Is now the time to buy Armstrong World? Access our full analysis of the earnings results here, it’s free.
Weakest Q2: Carlisle (NYSE: CSL)
Originally founded as Carlisle Tire and Rubber Company, Carlisle Companies (NYSE: CSL) is a multi-industry product manufacturer focusing on construction materials and weatherproofing technologies.
Carlisle reported revenues of $1.45 billion, flat year on year, falling short of analysts’ expectations by 3.2%. It was a disappointing quarter as it posted a significant miss of analysts’ adjusted operating income estimates and a significant miss of analysts’ EBITDA estimates.
As expected, the stock is down 5.5% since the results and currently trades at $386.33.
Read our full analysis of Carlisle’s results here.
Vulcan Materials (NYSE: VMC)
Founded in 1909, Vulcan Materials (NYSE: VMC) is a producer of construction aggregates, primarily crushed stone, sand, and gravel.
Vulcan Materials reported revenues of $2.10 billion, up 4.4% year on year. This number lagged analysts' expectations by 4.8%. Overall, it was a disappointing quarter as it also produced a significant miss of analysts’ adjusted operating income estimates and a significant miss of analysts’ EBITDA estimates.
Vulcan Materials had the weakest performance against analyst estimates among its peers. The stock is up 6.7% since reporting and currently trades at $291.16.
Read our full, actionable report on Vulcan Materials here, it’s free.
Sherwin-Williams (NYSE: SHW)
Widely known for its success in the paint industry, Sherwin-Williams (NYSE: SHW) is a manufacturer of paints, coatings, and related products.
Sherwin-Williams reported revenues of $6.31 billion, flat year on year. This result met analysts’ expectations. Aside from that, it was a softer quarter as it logged full-year EPS guidance missing analysts’ expectations significantly and a significant miss of analysts’ adjusted operating income estimates.

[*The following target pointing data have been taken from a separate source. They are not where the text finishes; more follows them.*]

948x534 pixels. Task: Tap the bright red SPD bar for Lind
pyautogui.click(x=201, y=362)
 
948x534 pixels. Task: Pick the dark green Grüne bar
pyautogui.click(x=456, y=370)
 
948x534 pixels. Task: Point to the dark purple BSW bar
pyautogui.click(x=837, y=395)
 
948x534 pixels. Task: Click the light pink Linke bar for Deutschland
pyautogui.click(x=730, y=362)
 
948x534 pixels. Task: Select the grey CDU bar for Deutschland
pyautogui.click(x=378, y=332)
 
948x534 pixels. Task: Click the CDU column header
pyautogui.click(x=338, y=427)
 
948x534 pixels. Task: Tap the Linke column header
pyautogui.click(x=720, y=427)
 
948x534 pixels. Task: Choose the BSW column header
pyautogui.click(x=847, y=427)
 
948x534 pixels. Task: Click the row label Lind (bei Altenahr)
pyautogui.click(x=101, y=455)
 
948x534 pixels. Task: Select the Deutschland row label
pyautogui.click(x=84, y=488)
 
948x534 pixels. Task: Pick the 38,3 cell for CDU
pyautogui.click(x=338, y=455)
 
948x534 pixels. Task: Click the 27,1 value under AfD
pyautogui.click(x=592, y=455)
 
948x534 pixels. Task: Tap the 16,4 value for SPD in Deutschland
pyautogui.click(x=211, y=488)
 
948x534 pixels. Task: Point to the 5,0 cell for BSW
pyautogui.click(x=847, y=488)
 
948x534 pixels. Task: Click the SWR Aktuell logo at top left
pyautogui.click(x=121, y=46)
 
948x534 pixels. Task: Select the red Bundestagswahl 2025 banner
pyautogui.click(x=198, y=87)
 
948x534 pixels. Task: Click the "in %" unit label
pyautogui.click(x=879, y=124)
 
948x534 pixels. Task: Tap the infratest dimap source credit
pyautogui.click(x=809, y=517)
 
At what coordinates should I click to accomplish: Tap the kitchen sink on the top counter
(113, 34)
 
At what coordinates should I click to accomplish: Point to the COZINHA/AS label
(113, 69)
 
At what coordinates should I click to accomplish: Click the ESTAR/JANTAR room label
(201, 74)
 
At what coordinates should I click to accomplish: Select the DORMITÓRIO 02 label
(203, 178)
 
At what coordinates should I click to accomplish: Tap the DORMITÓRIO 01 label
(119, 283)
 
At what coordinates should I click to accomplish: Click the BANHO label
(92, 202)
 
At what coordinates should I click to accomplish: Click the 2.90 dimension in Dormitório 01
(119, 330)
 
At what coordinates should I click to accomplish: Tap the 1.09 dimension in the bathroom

The stock is up 7.2% since reporting and currently trades at $366.80.
Read our full, actionable report on Sherwin-Williams here, it’s free.
Market Update
In response to the Fed’s rate hikes in 2022 and 2023, inflation has been gradually trending down from its post-pandemic peak, trending closer to the Fed’s 2% target. Despite higher borrowing costs, the economy has avoided flashing recessionary signals. This is the much-desired soft landing that many investors hoped for. The recent rate cuts (0.5% in September and 0.25% in November 2024) have bolstered the stock market, making 2024 a strong year for equities. Donald Trump’s presidential win in November sparked additional market gains, sending indices to record highs in the days following his victory. However, debates continue over possible tariffs and corporate tax adjustments, raising questions about economic stability in 2025.